Durée de lecture : 4 min

Nadia Ross

Oleanna du célèbre dramaturge américain David Mamet est une pièce qui génère plus de questions que de réponses. Dans l’ère de la cancel culture, ce duel entre un professeur et son étudiante nous confronte à nos perceptions des relations de pouvoir. Quand la domination devient-elle abusive et quand la victimisation devient-elle inacceptable? Tout est question de perceptions!

C’est sur cette fine frontière truffée d’ambiguïtés que jouent les comédiens en se livrant à un duel sportif dont nul ne ressort gagnant ou perdant.

Entretien avec Raymond Cloutier, comédien

« Ça faisait longtemps que je n’avais pas joué au théâtre et que je ne m’étais pas senti aussi heureux, aussi performant. »

Crédit photo : Magella Bouchard

Quel est selon vous le thème central de cette pièce?

C’est un jeu de pouvoir qui va passer du pouvoir professoral au pouvoir étudiant. Par hasard, ça fait beaucoup écho à ce qui se passe en ce moment et je ne m’attendais pas à ça! Quand j’ai monté Oleanna en 2018 à Sutton, on était en plein dans la période #MeToo et ça avait pris le devant parce que dans la pièce, il y a un sentiment d’inconduite qui est là. En 2021, trois ans plus tard, c’est tout le mouvement de la culture de la « cancellation » dont on parle beaucoup et qui a lieu sur les campus. On interdit des livres, on interdit des mots, l’autocensure… et ça, c’est en plein dans le cœur du débat entre le professeur et l’élève. C’est formidable comme synchronicité! C’est tellement à propos. Et donc, c’est ça qui ressort cette fois-ci.

« Oleanna a été écrite par Mamet en 1992 dans la foulée de l’affaire Anita Hill contre Clarence Thomas. L’auteur voulait démontrer que dans les relations de pouvoir, tout était une question de perspective. L’un peut percevoir de l’abus où l’autre voit une simple dynamique relationnelle. »

Crédit photo : Magella Bouchard

C’est une pièce qui a d’abord été écrite en 1992. Quel était le contexte social de l’époque?

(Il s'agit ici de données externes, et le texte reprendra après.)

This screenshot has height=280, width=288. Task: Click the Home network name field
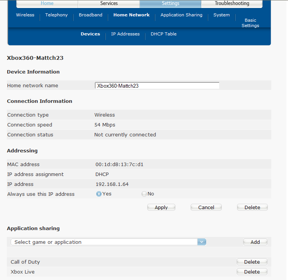point(157,86)
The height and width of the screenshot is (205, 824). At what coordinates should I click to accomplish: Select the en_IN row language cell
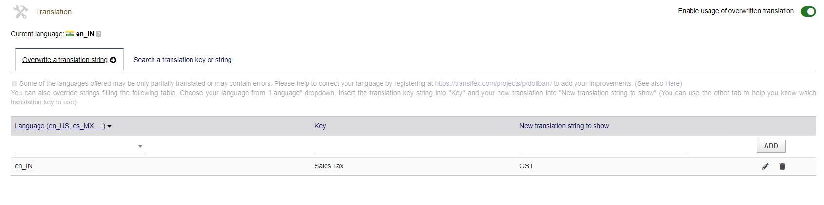[x=23, y=166]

En 1992 au moment de l’étude du Sénat américain sur la nomination du juge Clarence Thomas, une de ses collègues de travail, Anita Hill, avait dénoncé le fait que Thomas avait eu des discours scabreux autour de la machine à café, qu’il avait montré des photos cochonnes ou je ne sais pas trop quoi et elle disait qu’il ne méritait pas d’avoir une place à la Cour suprême.

Mamet s’est inspiré de cette histoire pour écrire la pièce. Dans son esprit, l’histoire de Thomas et Hill prouve qu’il n’y avait pas de monde parfait et que même si une personne montre des photos cochonnes à la machine à café, ça n’en fait pas un mauvais juge de la Cour suprême. Selon lui, il faut accepter qu’on soit dans un monde rempli de failles avec des gens qui ont des défauts.

Mamet voulait montrer aussi que tout est une question de perspective. Les personnages exposent ce qu’ils vivent chacun de leur côté. Et là, le public assiste à l’affaire et il faut qu’il décide ce qu’il en pense et c’est ça le plaisir de tout ça! On suscite un débat, une sorte de prise de conscience que tout est une question de perception. C’est de se demander toujours : « Toi, est-ce que ça t’aurait agressé? Toi, l’aurais-tu accepté? » C’est ce que Mamet voulait faire par rapport à cette histoire.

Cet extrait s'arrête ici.